The Financial Times is using its subscription-business expertise for a consulting business
The Financial Times is branching out into consulting, banking on a lucrative business in sharing its knowledge of how to build a large direct-to-consumer business.
FT Strategies can give other businesses advice on how they can grow their data and direct-to-consumer arms. Current clients ranging from other publishers, such as Nordic media company Bonnier Group and London’s V&A Museum. The FT is also in talks with other businesses outside the publishing industry. Everyone’s a media company now, after all.
“Understanding customers in a DTC way, rather than when you’re looking at an audience in aggregate, or even in segments, is very different,” said Tom Betts, Financial Times chief data officer, told the Digiday Publishing Summit Europe in Budapest, Hungary.
As the FT’s subscription strategy moved away from a metered model to making paid trials the main focus around four-and-a-half years ago, a deeper look at reader engagement became the guiding principle across the business.
The FT’s newer, customer-centric metrics look at three different dimensions of usage: When the user last read a story (recency); how often the user is visiting (frequency); and how many paid articles they read (consumption.) Those three components are put together to calculate a score to identify when the reader is likely to buy or cancel a subscription, Betts said.
“Our company-wide focus is the number of people that have crossed that tipping point to becoming engaged,” Betts said. “For us, that’s the thing that makes the biggest commercial difference to our business.”
The FT is trying to focus on the very early stages of retention. Much like starting a gym membership, it’s about trying to get readers into a regular routine within the first 30 days of signing up.
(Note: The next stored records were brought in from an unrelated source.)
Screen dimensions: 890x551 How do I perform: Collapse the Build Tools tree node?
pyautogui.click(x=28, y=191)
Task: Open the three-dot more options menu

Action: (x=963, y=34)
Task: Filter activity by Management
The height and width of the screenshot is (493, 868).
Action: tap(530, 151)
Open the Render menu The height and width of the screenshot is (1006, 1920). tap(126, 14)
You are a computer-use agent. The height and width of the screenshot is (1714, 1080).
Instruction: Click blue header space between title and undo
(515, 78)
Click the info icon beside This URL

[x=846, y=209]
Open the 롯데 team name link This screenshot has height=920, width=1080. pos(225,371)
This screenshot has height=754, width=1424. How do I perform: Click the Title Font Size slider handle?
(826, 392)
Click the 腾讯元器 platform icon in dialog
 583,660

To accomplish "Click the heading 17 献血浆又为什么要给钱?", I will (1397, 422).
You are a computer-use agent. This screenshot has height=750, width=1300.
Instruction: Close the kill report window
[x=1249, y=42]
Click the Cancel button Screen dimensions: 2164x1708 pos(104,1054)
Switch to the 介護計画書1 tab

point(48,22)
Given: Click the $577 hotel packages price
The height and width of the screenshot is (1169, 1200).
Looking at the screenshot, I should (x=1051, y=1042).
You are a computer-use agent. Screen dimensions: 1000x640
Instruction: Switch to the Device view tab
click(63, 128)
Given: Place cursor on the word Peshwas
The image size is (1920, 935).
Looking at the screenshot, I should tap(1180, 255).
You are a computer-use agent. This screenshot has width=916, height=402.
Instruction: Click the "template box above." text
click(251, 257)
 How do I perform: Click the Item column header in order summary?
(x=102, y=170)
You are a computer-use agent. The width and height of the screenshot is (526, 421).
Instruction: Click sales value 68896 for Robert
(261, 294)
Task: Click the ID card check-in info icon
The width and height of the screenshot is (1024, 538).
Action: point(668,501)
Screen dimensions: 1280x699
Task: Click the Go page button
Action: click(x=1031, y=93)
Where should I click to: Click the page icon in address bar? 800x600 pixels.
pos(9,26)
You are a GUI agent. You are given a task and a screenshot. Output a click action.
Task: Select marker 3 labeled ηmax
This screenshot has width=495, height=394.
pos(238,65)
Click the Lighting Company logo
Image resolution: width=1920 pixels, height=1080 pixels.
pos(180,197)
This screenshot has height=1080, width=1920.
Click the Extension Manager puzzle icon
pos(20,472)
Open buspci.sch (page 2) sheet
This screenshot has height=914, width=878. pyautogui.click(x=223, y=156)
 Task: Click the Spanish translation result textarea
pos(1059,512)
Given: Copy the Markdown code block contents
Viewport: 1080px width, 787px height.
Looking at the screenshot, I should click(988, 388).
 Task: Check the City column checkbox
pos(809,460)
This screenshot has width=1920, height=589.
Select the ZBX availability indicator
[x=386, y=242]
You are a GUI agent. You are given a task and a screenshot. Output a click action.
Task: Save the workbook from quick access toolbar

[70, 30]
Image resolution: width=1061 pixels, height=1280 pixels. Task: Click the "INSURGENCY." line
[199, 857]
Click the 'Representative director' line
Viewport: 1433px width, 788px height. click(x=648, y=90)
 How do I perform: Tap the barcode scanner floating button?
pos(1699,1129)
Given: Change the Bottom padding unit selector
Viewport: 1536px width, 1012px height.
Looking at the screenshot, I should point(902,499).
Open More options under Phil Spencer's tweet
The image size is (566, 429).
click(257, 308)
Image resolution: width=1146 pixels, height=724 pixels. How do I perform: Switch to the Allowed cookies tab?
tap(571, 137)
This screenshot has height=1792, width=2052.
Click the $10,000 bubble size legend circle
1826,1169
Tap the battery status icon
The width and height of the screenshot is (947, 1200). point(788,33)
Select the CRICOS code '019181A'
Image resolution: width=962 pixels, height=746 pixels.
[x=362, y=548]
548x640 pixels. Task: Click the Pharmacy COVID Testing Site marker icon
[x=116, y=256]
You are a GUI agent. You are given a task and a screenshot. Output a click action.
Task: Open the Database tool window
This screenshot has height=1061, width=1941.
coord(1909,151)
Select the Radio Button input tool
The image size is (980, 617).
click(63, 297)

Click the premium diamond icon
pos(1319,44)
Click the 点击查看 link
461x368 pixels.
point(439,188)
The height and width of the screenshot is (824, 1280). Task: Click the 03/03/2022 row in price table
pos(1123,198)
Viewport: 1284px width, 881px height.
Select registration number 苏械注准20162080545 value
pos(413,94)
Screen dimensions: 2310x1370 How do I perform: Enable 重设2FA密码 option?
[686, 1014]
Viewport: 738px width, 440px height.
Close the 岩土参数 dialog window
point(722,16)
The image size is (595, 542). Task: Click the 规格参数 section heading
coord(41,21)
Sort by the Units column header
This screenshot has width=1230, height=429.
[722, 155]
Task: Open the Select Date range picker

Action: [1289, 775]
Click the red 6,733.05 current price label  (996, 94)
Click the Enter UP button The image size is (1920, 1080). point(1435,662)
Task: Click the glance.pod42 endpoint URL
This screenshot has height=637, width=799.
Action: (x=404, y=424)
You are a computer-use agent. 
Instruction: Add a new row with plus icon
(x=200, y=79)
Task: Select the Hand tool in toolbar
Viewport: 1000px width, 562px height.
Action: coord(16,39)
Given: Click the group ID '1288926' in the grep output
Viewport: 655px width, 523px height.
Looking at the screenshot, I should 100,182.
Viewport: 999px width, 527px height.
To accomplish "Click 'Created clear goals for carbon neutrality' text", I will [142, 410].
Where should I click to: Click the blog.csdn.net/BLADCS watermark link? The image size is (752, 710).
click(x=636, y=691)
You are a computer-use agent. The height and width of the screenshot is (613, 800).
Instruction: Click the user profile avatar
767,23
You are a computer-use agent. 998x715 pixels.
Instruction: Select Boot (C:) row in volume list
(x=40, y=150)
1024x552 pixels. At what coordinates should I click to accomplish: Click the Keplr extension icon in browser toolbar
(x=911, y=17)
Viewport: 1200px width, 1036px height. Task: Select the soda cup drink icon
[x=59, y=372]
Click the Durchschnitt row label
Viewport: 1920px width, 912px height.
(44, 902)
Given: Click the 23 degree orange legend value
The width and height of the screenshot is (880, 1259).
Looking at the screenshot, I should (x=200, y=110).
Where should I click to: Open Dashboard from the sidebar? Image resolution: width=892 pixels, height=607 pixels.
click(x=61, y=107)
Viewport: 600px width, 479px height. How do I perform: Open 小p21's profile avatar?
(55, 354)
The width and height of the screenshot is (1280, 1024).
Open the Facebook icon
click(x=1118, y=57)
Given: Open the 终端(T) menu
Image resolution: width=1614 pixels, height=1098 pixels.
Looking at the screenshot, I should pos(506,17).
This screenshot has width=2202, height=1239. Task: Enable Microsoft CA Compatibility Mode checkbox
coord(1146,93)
“The first [month] is always the hardest,” said Betts. “Once you get people over into month two or month three it definitely gets easier.”
First-month retention tactics have included pushing readers to download the app or sign up to newsletters. The FT’s contact-center has been trained to walk new subscribers through aspects of the product they may not have discovered yet.
“These things actually cost money to do but actually make a big difference to retention because people are getting value from our product and therefore want to stick around,” Betts said.
Now the FT is looking to take its subscription learnings and apply them to other businesses through FT Strategies, a new consultancy division comprising of both internal and external practitioners.
The FT’s own DTC strategy was also a two-way street of inside and outside expertise. Betts, for example, had experience in telcos before switching to publishing and he says it took “a very long time” before he hired someone from within the media world to his team.
“I was staggered when I came into the news-publishing world and was like: How come you don’t understand how to describe value? How do you not have a lifetime-value model? This is the bare bones of the way you run a telco and that was really how we set about building some of the techniques and tools we needed to change the model for monetizing content,” he said.